## What is Retrieval Augmented Generation or RAG?

- Retrieval-Augmented Generation (RAG) is a powerful framework that integrates retrieval into the sequence generation process. 
- Essentially, RAG operates by fetching relevant documents or data snippets based on a query and then using this retrieved information to generate a coherent and contextually appropriate response. This method is particularly valuable in fields like chatbot development, where the ability to provide precise answers derived from extensive databases of knowledge is crucial.

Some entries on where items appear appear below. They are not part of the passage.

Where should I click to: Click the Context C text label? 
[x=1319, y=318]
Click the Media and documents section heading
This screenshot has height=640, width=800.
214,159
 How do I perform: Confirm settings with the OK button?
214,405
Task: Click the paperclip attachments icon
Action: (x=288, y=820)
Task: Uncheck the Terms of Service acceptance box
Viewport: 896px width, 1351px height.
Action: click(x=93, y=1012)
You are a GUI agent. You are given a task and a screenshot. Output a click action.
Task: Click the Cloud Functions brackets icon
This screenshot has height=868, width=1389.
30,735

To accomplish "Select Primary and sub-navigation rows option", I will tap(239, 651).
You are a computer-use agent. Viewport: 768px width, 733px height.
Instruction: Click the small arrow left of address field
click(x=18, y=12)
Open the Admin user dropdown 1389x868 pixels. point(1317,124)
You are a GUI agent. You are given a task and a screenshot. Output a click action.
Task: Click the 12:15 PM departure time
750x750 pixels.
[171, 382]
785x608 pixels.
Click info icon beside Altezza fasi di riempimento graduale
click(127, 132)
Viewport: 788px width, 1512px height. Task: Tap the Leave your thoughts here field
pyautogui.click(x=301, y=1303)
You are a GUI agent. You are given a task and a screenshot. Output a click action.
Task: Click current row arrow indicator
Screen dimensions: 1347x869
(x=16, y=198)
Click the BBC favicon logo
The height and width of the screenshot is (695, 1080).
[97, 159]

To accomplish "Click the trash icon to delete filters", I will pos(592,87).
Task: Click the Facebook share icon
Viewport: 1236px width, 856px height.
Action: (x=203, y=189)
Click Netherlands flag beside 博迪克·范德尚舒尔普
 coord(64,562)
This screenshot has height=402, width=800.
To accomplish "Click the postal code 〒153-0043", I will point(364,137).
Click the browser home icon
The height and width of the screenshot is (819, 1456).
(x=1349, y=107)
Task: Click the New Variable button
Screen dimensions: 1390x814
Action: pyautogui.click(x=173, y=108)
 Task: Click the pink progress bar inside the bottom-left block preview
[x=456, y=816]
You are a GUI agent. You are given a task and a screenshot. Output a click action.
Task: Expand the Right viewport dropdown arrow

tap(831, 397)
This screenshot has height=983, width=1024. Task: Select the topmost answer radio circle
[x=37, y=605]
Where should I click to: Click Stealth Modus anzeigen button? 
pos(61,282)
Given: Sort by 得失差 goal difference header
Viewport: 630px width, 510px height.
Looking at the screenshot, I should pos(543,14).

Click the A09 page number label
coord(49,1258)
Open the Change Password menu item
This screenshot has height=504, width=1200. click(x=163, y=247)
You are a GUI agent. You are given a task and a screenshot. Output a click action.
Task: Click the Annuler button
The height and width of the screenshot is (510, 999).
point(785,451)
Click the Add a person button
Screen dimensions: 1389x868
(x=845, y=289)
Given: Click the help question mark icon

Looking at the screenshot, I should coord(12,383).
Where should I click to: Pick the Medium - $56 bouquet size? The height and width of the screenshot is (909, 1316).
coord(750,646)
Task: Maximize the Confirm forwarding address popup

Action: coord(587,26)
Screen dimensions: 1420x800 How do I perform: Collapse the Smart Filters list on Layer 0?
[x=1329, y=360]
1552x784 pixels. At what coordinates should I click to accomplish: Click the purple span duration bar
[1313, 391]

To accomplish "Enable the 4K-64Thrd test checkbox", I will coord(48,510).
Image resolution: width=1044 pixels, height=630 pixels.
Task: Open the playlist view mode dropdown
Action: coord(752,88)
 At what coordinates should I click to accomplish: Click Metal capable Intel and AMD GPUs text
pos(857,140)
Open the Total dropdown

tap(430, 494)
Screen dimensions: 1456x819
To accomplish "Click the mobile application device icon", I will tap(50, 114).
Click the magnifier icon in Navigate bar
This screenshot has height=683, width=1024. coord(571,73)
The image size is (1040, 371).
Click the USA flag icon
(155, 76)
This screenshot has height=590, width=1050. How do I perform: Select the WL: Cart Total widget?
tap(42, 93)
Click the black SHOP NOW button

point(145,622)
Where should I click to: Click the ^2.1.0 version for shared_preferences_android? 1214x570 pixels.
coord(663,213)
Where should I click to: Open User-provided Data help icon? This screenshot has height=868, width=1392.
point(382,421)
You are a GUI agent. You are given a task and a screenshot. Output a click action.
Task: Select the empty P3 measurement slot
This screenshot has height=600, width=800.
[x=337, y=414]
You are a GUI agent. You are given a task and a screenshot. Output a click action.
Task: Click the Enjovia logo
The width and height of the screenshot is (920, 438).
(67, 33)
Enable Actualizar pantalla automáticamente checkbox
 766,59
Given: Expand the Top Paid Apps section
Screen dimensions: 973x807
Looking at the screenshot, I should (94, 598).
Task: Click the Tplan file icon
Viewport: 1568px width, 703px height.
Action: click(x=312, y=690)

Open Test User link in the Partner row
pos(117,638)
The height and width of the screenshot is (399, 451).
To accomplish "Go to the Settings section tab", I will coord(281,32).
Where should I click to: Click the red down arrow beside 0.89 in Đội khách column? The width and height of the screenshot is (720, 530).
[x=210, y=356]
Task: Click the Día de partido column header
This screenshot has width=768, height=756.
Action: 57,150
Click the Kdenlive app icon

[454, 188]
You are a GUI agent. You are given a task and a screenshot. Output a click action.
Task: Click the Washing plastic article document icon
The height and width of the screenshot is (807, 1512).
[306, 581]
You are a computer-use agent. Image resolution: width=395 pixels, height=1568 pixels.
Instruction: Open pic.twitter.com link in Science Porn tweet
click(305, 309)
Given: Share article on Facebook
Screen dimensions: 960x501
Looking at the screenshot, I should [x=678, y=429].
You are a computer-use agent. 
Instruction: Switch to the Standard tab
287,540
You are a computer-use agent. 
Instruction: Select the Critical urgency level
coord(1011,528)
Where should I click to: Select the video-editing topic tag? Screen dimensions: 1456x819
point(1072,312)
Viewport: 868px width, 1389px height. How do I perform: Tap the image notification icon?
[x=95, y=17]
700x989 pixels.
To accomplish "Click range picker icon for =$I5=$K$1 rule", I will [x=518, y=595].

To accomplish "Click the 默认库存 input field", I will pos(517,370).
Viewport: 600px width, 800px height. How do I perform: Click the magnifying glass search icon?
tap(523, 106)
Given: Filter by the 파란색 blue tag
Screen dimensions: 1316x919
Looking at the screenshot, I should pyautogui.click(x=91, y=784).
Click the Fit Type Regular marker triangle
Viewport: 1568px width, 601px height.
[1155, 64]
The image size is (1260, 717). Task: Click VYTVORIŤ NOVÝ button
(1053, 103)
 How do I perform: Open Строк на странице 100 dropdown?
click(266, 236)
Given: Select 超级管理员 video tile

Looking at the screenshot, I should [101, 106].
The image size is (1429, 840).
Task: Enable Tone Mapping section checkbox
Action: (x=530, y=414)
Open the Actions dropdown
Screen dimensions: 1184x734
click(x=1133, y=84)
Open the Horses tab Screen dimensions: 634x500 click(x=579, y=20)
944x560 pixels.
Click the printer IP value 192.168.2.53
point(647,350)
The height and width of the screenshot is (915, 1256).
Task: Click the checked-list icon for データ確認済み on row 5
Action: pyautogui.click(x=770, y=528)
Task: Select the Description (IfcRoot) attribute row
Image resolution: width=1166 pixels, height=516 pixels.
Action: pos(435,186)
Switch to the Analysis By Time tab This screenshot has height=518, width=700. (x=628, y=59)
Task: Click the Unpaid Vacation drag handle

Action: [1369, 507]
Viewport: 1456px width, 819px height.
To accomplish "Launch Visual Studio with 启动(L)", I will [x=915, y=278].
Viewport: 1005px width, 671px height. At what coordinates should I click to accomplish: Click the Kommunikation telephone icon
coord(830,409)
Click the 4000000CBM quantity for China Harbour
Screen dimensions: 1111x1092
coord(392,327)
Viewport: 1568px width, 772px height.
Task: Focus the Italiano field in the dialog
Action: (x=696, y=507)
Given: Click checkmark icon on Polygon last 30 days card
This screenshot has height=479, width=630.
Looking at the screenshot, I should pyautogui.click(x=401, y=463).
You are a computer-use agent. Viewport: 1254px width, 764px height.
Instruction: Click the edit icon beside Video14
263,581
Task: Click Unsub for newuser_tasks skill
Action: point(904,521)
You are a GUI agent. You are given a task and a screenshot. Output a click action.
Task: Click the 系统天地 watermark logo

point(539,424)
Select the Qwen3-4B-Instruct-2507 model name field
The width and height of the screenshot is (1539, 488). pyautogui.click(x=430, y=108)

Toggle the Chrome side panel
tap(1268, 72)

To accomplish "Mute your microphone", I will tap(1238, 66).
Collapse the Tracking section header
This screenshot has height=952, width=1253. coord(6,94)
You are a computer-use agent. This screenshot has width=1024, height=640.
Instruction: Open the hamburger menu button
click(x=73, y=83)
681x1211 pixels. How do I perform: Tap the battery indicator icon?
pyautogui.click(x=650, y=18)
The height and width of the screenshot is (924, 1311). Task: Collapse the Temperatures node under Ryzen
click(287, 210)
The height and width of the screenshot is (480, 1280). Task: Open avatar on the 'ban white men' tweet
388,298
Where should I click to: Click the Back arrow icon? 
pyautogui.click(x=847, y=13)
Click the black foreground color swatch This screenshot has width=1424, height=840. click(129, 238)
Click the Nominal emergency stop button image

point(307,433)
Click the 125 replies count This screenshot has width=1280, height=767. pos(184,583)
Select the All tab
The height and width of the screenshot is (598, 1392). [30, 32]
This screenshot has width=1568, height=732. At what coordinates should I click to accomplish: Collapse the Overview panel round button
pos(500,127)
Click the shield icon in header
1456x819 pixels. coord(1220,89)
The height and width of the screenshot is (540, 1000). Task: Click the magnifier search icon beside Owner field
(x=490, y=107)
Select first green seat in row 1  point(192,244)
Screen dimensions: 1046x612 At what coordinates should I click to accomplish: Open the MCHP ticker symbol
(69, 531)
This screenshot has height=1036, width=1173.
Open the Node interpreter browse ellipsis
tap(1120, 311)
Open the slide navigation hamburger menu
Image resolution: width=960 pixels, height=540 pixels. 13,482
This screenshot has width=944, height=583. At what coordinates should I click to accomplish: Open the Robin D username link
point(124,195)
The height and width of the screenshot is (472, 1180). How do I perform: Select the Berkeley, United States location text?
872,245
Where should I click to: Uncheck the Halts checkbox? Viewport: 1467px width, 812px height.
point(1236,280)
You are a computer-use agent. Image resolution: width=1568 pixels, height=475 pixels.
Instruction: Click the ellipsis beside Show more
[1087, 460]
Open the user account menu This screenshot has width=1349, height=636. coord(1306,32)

- RAG fundamentally enhances the natural language understanding and generation capabilities of models by allowing them to access and leverage a vast amount of external knowledge. The approach is built upon the synergy between two main components: a retrieval system and a generative model. 
- The retrieval system first identifies relevant information from a knowledge base, which the generative model then uses to craft responses that are not only accurate but also rich in detail and scope.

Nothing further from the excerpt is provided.